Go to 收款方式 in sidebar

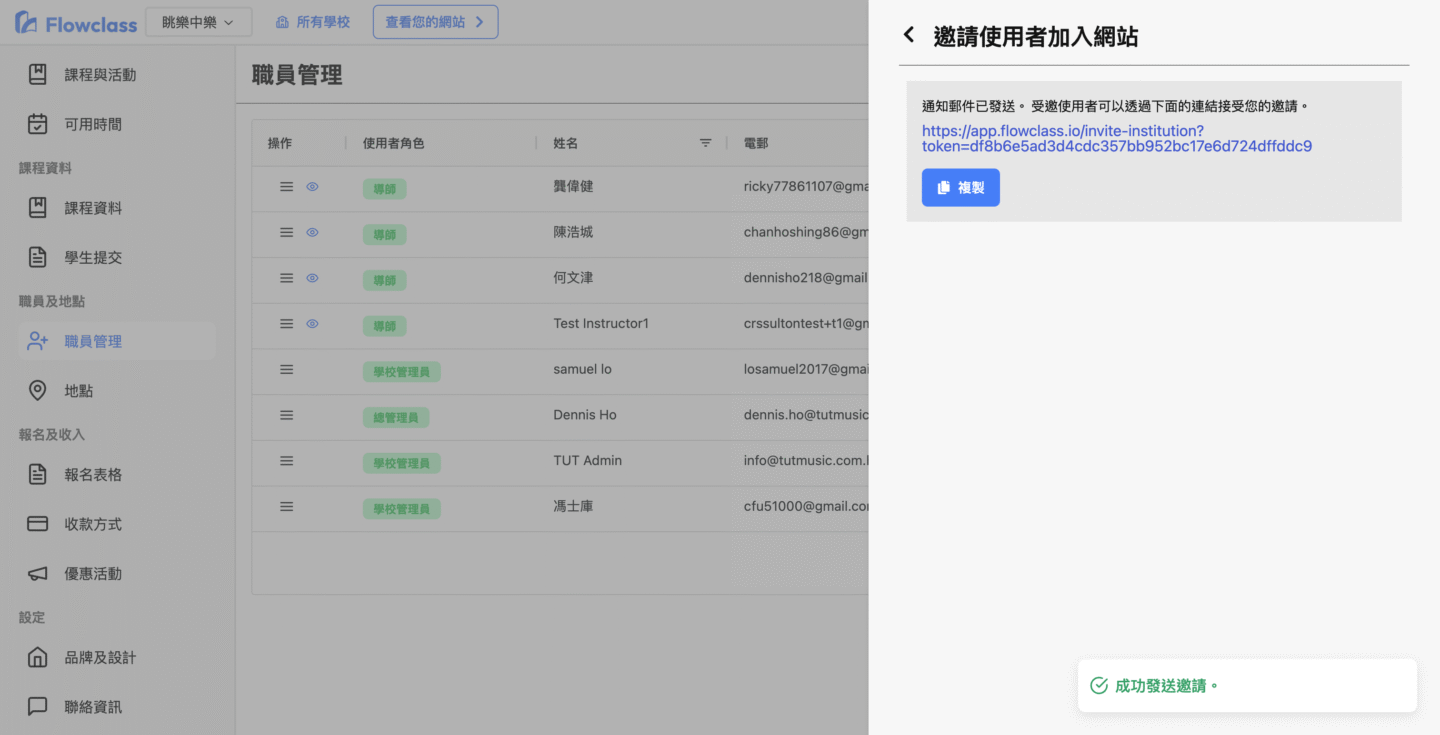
==
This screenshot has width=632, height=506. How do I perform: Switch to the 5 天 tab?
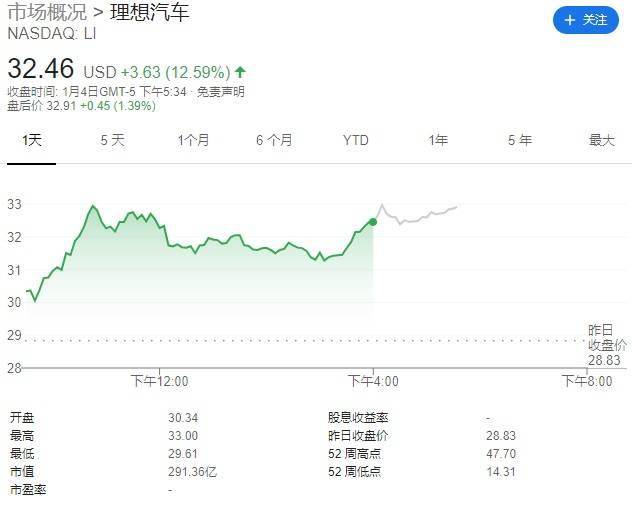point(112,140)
--
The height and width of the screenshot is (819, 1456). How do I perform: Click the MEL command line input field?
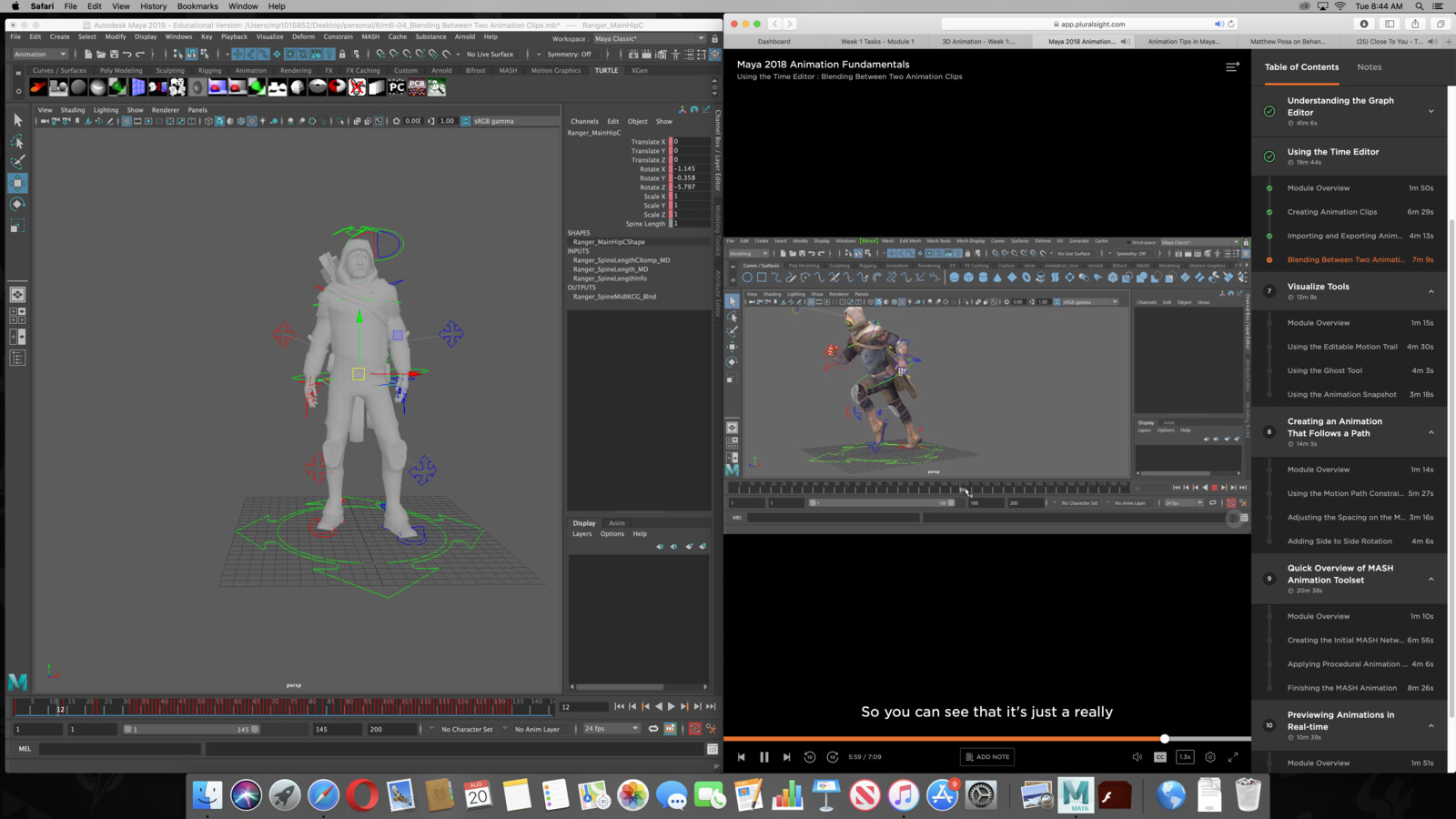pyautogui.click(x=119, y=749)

### Your goal:
Rewrite the entries as a numbered list, beginning with the line containing "The height and" and continuing through the line containing "pyautogui.click(x=119, y=749)", with blank lines dropped and the pictures left out.

### Written reply:
1. The height and width of the screenshot is (819, 1456). How do I perform: Click the MEL command line input field?
2. pyautogui.click(x=119, y=749)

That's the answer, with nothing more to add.